The next event is supposed to be in Qatar, but the debate still rages over its suitability as a location because of the intense heat, and how the Middle Eastern oil-rich country won the right to host the world’s most watched sporting extravaganza.

In Britain, where the game originated, just the mention on Qatar gets the media blood boiling as this report from The Week, illustrates.:

ANY HOPES Fifa had that its investigation into allegations of corruption in the 2018 and 2022 World Cup bidding process would bring the curtain down on the saga have gone up in smoke after the British media launched an all-out assault on football's governing body in the wake of its "farcical" botched report.

Hans-Joachim Eckert's 42-page dossier, based on the findings of an 18-month investigation by American lawyer Michael Garcia, unearthed no evidence of wrongdoing on the part of the successful candidates, Russia and Qatar, and instead criticised the FA for "improper" behaviour in its efforts to garner support for its failed 2018 bid.

Those findings prompted dark mutterings of a whitewash.

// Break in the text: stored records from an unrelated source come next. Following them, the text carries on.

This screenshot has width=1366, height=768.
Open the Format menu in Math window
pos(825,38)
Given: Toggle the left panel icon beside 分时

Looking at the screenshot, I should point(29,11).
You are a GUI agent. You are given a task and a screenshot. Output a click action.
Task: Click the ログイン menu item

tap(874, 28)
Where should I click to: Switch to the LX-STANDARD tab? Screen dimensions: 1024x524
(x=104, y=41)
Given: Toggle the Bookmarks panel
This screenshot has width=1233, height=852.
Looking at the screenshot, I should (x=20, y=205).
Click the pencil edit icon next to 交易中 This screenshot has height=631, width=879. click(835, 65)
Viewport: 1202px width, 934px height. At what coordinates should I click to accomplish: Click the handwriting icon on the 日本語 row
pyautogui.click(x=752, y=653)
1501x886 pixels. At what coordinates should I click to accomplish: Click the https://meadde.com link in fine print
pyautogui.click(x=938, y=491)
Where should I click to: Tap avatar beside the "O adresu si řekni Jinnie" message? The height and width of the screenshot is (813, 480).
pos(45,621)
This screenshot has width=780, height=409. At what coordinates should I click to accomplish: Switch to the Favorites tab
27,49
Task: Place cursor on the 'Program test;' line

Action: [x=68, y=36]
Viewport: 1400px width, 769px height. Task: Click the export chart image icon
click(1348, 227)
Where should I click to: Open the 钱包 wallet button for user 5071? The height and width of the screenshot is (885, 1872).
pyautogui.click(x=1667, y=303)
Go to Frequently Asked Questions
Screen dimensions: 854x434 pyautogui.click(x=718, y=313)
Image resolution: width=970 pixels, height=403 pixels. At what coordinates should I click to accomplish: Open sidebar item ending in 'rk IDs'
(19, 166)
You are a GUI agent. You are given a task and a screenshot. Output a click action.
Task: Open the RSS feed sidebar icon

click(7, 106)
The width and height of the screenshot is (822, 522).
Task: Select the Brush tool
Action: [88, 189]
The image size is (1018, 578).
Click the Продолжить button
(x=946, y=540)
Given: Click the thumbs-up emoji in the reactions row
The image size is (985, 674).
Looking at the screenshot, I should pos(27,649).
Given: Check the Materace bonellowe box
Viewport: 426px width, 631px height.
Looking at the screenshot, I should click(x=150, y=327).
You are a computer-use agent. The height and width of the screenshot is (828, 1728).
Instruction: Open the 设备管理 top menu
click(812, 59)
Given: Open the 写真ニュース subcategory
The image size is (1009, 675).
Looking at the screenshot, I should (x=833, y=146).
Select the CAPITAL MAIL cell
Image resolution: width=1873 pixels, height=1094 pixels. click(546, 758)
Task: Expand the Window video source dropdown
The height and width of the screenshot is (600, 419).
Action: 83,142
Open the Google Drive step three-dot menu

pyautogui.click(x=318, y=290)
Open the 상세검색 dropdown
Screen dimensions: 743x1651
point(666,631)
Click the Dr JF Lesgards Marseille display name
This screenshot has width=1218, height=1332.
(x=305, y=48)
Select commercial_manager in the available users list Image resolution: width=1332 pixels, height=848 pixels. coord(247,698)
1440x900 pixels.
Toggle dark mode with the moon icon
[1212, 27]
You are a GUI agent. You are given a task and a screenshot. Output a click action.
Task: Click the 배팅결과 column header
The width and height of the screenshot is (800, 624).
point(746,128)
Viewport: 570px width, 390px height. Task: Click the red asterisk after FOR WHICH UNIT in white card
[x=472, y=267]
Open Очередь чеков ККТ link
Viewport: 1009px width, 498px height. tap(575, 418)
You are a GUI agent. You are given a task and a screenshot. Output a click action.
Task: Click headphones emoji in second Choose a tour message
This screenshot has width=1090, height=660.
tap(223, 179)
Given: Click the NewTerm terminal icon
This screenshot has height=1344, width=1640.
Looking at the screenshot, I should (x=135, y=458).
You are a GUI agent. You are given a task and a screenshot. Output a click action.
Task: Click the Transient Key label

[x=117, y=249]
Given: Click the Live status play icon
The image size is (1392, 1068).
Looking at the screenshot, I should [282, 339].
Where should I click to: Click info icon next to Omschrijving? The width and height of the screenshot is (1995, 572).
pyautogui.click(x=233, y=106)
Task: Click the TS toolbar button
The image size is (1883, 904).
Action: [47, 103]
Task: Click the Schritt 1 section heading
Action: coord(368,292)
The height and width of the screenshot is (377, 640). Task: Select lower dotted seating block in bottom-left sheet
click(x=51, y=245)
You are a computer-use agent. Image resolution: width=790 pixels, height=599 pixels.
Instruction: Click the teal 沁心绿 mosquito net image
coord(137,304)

And what happened next only provided ammunition for those taking aim at Fifa, as Garcia came forward to brand the report "erroneous and incomplete".

Once again it is open season on Fifa.

What did the Fifa report say?

It said that in drumming up support for its 2018 World Cup campaign the English FA had "violated bidding rules", but claimed any breaches by Russia or Qatar had been of a "very limiting scope". It added: "In particular, the effects of these occurrences on the bidding process as a whole were far from reaching any threshold that would require returning to the bidding process, let alone reopening it."

In short it exonerated the winners of the vote, despite some "irregularities", for example a payment of $1.8m to the Confederation of African Football by Qatar. While the FA, one of the few organisations to co-operate fully with the investigation, was castigated, for example for funding a £35,000 gala dinner in Trinidad.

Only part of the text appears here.